Spot each line in the data below containing "Uncheck" and copy it.

Data extracted from a collection
★ ★ ★

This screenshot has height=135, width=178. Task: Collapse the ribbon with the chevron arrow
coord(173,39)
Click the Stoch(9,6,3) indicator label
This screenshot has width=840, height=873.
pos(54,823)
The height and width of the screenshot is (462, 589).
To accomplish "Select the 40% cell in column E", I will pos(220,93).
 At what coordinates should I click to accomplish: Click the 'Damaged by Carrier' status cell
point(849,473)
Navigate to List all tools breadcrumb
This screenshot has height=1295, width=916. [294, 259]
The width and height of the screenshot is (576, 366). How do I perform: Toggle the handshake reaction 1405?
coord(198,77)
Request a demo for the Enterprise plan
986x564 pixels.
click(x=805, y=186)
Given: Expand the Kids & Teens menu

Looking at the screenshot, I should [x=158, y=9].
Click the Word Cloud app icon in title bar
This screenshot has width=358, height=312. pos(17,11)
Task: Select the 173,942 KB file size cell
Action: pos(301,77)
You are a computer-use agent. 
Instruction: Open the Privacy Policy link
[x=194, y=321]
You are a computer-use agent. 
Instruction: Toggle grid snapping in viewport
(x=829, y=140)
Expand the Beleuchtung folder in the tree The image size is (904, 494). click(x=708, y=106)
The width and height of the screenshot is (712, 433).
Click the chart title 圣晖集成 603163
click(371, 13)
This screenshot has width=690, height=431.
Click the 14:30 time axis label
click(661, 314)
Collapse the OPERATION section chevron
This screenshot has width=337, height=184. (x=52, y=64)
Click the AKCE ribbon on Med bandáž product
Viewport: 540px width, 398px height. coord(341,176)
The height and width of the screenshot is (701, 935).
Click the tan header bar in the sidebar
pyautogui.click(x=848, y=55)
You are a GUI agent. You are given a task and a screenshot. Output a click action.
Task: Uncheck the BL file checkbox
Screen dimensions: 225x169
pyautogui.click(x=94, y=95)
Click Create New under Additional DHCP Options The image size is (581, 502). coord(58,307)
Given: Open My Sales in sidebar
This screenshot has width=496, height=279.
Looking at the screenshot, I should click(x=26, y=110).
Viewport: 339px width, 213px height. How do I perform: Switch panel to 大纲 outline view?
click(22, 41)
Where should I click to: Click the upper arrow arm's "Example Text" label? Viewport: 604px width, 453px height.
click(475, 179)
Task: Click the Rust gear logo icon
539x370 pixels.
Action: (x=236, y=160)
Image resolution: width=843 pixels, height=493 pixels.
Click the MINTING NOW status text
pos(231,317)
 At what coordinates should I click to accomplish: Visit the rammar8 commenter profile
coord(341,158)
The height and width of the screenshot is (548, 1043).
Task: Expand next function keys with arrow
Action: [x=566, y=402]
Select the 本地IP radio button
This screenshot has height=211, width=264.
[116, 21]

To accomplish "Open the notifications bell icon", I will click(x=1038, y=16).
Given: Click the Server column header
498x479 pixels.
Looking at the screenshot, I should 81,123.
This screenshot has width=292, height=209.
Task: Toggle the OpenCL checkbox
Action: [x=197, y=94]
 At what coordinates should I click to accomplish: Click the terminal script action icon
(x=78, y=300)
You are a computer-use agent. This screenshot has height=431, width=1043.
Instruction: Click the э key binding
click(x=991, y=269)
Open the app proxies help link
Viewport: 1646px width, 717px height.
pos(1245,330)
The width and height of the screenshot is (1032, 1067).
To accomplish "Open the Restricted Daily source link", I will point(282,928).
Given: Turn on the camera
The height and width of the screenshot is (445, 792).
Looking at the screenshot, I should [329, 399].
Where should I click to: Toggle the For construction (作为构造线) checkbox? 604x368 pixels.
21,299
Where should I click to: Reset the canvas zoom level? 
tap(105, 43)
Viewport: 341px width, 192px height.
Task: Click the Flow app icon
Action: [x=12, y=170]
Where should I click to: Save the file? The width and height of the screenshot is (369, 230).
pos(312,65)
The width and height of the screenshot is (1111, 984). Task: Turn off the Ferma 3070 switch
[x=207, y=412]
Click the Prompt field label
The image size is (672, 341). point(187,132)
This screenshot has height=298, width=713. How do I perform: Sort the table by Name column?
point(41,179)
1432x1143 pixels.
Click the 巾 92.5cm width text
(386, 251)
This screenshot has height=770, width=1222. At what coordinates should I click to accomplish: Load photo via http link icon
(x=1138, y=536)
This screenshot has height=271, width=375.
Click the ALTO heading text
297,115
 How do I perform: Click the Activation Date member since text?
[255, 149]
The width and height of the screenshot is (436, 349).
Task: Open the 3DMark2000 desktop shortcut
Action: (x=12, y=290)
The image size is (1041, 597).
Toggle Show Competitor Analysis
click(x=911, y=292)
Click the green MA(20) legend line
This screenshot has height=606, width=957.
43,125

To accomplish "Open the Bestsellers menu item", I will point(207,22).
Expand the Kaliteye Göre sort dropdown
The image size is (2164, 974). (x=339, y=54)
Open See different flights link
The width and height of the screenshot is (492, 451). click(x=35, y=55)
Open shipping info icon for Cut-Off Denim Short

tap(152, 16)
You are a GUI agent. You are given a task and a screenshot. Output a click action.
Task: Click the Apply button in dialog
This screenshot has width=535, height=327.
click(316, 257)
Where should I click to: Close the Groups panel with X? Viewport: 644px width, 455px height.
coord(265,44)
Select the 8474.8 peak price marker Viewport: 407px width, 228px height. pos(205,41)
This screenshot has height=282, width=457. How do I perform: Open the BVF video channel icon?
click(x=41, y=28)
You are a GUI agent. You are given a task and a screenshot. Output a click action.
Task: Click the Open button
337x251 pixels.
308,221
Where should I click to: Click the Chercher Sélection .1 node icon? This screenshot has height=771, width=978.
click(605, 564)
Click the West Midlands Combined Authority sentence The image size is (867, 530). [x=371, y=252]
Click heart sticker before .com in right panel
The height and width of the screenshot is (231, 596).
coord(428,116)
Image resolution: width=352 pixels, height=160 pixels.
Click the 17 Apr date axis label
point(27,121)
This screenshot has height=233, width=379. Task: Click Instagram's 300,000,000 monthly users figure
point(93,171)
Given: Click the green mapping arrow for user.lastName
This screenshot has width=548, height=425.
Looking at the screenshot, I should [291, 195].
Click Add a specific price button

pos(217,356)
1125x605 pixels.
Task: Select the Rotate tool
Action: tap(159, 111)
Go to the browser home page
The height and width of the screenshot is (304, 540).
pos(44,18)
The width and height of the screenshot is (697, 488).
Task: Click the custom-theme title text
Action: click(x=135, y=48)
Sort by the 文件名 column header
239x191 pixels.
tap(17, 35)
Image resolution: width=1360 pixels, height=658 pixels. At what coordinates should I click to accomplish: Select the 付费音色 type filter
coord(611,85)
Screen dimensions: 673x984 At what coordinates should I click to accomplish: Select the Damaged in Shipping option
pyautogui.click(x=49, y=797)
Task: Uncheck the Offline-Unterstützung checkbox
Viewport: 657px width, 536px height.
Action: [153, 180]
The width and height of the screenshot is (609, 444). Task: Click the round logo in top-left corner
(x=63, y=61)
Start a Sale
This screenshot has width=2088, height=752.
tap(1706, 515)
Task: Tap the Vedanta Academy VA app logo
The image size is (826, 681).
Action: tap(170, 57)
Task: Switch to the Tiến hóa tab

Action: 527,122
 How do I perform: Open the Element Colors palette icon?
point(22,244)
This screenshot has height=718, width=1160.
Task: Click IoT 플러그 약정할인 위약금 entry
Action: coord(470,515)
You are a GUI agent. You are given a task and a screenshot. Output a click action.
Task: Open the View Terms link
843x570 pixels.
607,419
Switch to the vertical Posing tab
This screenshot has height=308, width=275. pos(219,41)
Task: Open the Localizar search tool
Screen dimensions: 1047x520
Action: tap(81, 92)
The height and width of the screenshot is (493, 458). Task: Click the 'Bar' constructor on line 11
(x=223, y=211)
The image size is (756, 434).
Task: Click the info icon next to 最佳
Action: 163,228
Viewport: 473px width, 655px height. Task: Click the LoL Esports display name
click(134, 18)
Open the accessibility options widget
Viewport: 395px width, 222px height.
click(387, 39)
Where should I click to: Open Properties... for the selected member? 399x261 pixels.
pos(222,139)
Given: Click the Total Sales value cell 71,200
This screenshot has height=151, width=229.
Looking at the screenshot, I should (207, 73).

★ ★ ★

● SOLUTION TO THIS EXERCISE
Task: Uncheck the BL file checkbox
Task: Uncheck the Offline-Unterstützung checkbox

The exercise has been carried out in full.